Learning When to Trust LLM Priors: A Validated Framework for Semantic Prior Integration
arXiv:2601.21410v3 Announce Type: replace
Abstract: Large language models (LLMs) encode rich semantic knowledge that can be useful for supervised learning, but their outputs are unreliable as statistical priors: they may be noisy, misspecified, or hallucinated. Existing LLM-informed learning methods either trust such signals directly, leaving predictions vulnerable to unreliable LLM guidance, or restrict semantic integration to a single model class. We introduce Statsformer, a validated framework for learning when to trust LLM-derived semantic priors in supervised statistical learning. Statsformer maps LLM-derived feature scores into a family of learner-specific prior-injection mechanisms across a heterogeneous library of linear and nonlinear predictors.
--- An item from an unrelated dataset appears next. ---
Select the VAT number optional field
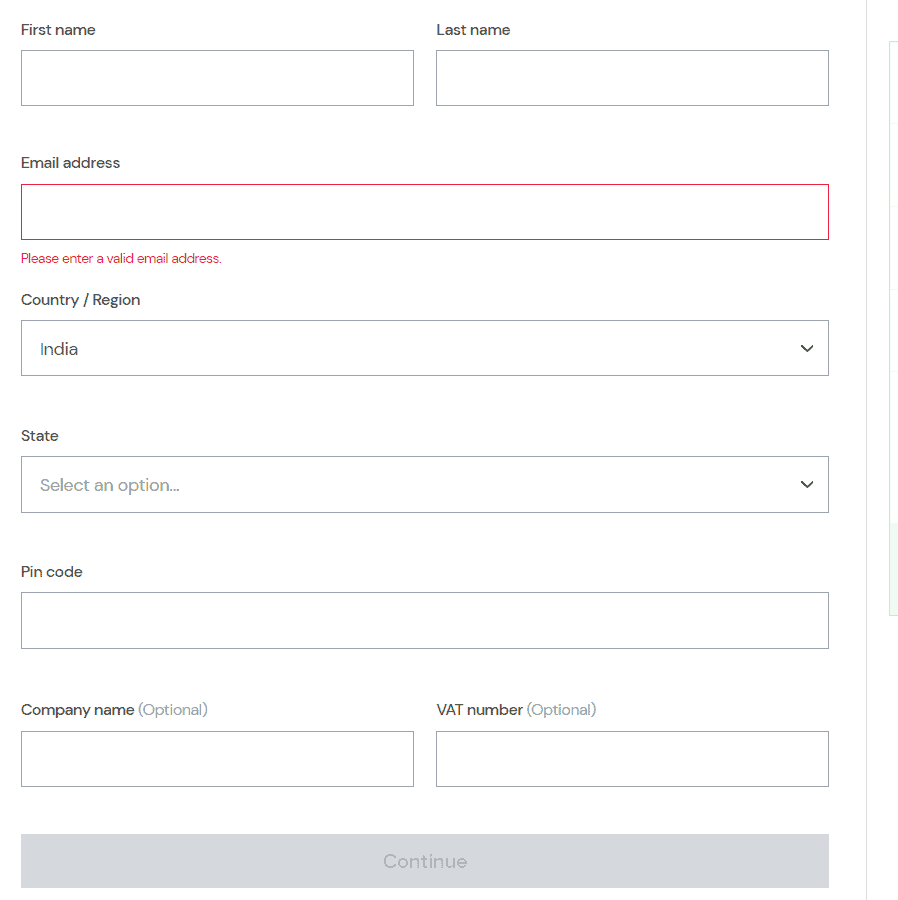The image size is (898, 900). pos(632,759)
It then uses out-of-fold validation to adaptively calibrate the influence of each prior-informed learner, allowing useful semantic information to improve prediction while attenuating weak, misspecified, or adversarial priors. This yields a guardrailed statistical learning system with an oracle-style guarantee: up to statistical error, the final predictor performs no worse than the best convex combination of its in-library candidates, including prior-free learners. Across diverse prediction tasks, informative LLM priors improve performance, while unreliable priors are automatically downweighted. These results position Statsformer as a reliability-oriented approach to LLM-informed statistical learning: rather than trusting LLM knowledge directly, it validates semantic priors against data before allowing them to influence the final predictor.